Implementing RAP principles

While the greatest benefit of applying RAP principles comes from using them ‘end-to-end’ in an analytical project, it is not essential. Depending on the nature of the work it may be more suitable to RAP one or some elements of the work rather than the entire project. This is particularly the case for analysis that might be repeated on an ad-hoc basis. It might make sense to automate the data processing & cleaning but not the reporting. Or there might be a repeatable set of analysis but where the input data might require different “pre-processing” each time to get it into the same format.

For regular and routine analysis the benefits of standardisation and automation are clear, but there is a trade-off to be made against business as usual delivery. For bespoke/ad-hoc projects there is a careful balance that needs to be evaluated: the time invested in coding the automation versus the time saved from running the automation.

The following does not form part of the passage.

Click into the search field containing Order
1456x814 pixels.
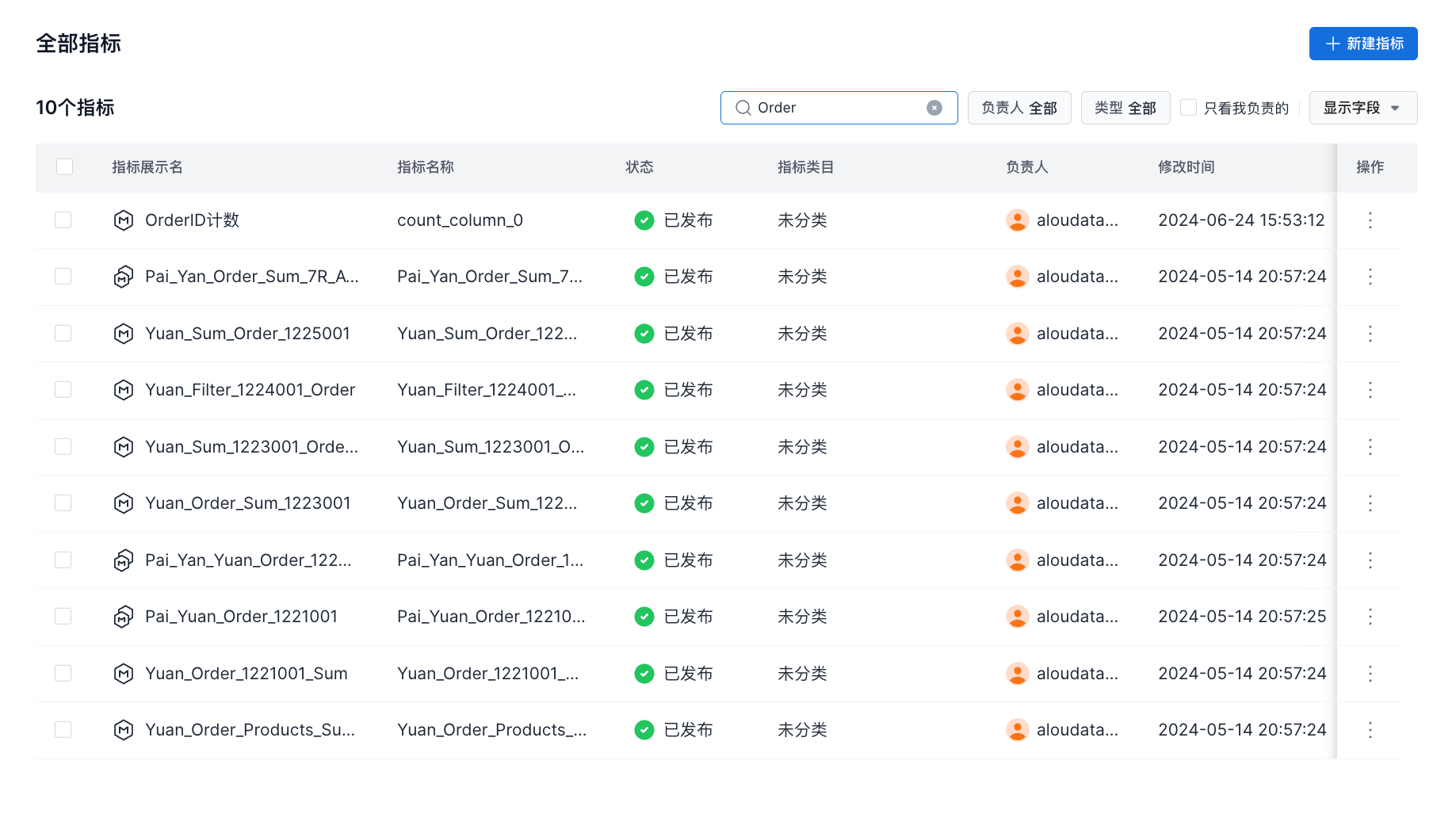click(836, 108)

XKCD cartoon on determining whether it is worth the time investing in optimising/automating routine tasks

Source: XCKD

In many analytical projects are suitable for adopting RAP principles within their workflow, either in part or in full. However, a key challenge will be balancing the transition to RAP-based working against delivering business as usual. When starting a new project, or transitioning an existing project, to using RAP the first stage isn’t to jump straight into coding, but to actively think about how the data flows through the project and the key processes involved… i.e. to sketch out the analytical pipeline. This sketch can then be used as the blueprint for building the pipeline.

This sketch/blueprint can also be used to assess what parts of the pipeline are best suited to being integrated into a reproducible process (e.g. that can be automated). For projects in transition to RAP, there is then a choice about whether to build the full pipeline straight away or to adopt an incremental process.

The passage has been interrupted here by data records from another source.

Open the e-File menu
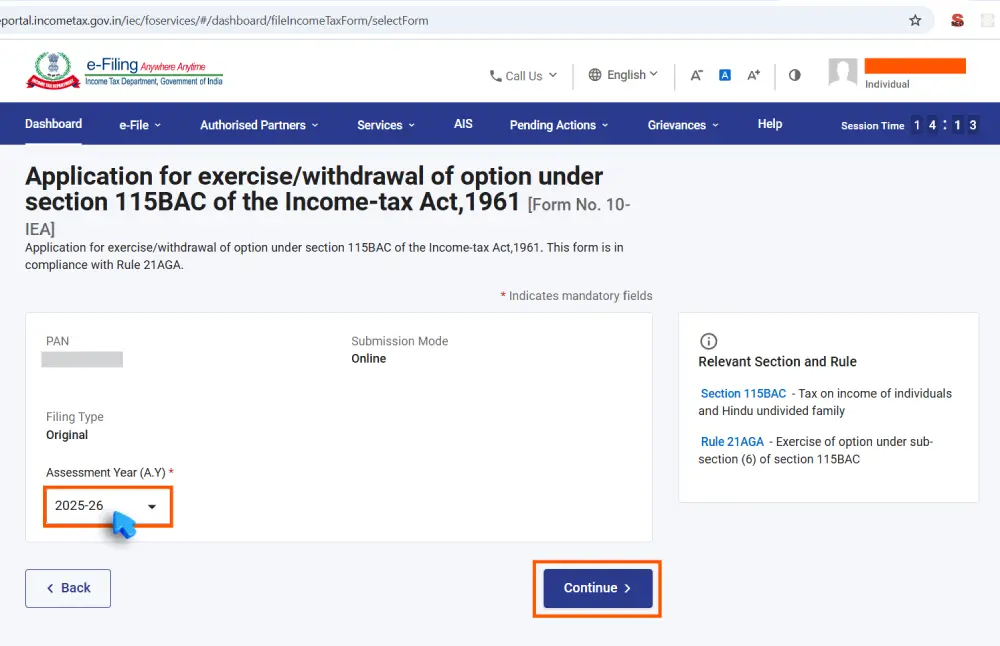Image resolution: width=1000 pixels, height=646 pixels. pyautogui.click(x=140, y=125)
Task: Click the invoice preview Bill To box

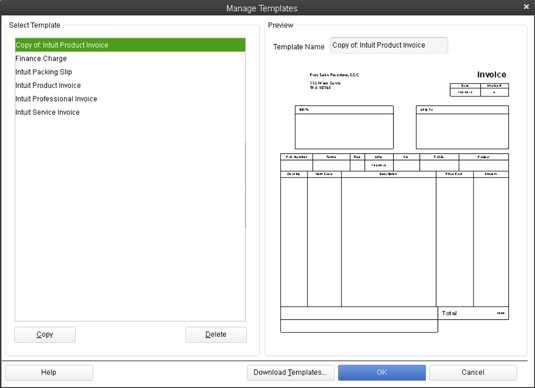Action: pyautogui.click(x=344, y=127)
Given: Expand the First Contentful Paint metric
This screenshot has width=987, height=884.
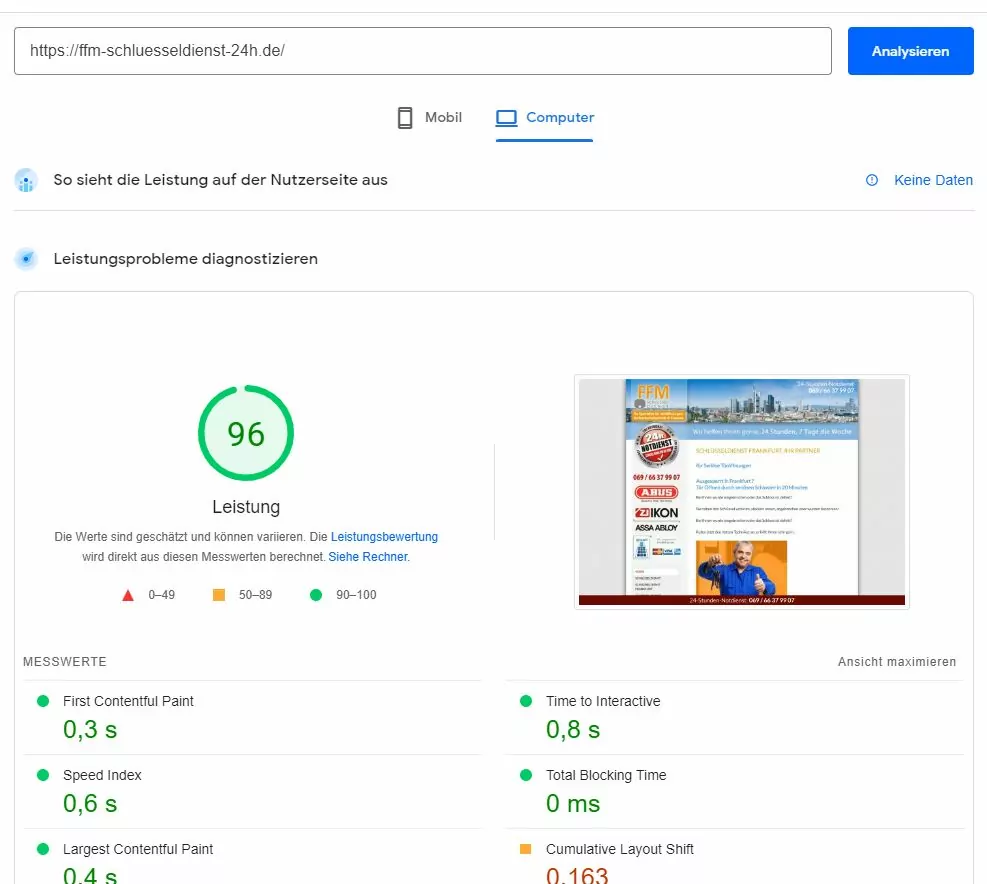Looking at the screenshot, I should coord(128,701).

A generic transition plan for adopting RAP principles in an analytical project:

  1. Sketch the project flow identifying the route data takes from collection through to output.
  2. Identify key points where automation and standardisation can be applied: (i) importing & cleaning data; (ii) standard processing & analysis; and, (iii) standard outputs.
  3. Refine the sketch into a pipeline blueprint.
  4. If transitioning existing work, decide which approach is best and create a plan: (i) running a dummy/parallel process; or, (ii) developing RAP in stages (e.g. focus on one stage at a time).
  5. Start RAP-ing.

Using Agile principles

The RAP approach has developed out of applying software development principles to analytical programming. Another suite of software development principles is Agile. Agile is a suite of project management methods for software development that focus on iteration and collaboration. The aim of Agile is to focus on iterative and deliverable chunks of work that combine to produce the full product over time, with regular engagement with users and customers. Some of the techniques and approaches used in Agile project management can be beneficial for analytical projects, namely: timeboxes, MoSCoW prioritisation, retrospectives and demos.

Timeboxes
Timeboxes, or sprints, are short defined windows of time over which work is organised and delivered. Typically they are one or two week stretches, they start with looking at the ‘backlog’ of tasks and identifying which will be delivered in the timebox.
MoSCoW prioritisation
In Agile software development, a ‘backlog’ of product features is maintained which includes all the potential features that a piece of software might do. MoSCoW is a method for prioritising the contents of the backlog, what features are a: Must have; a Should have; a Could have; and, what are a Won’t have.
Retrospectives
At the end of each timebox there is a dedicated time for a retrospective about what took place during the timebox: what went well/was enjoyable; what didn’t go to plan/was frustrating; what was tricky/still puzzling.
Demos
A key aim of Agile is to develop working components of a software product/service, in part to gain user/customer feedback earlier. Demos are also useful internally within the delivery team, providing opportunities to show-and-tell and spur creativity.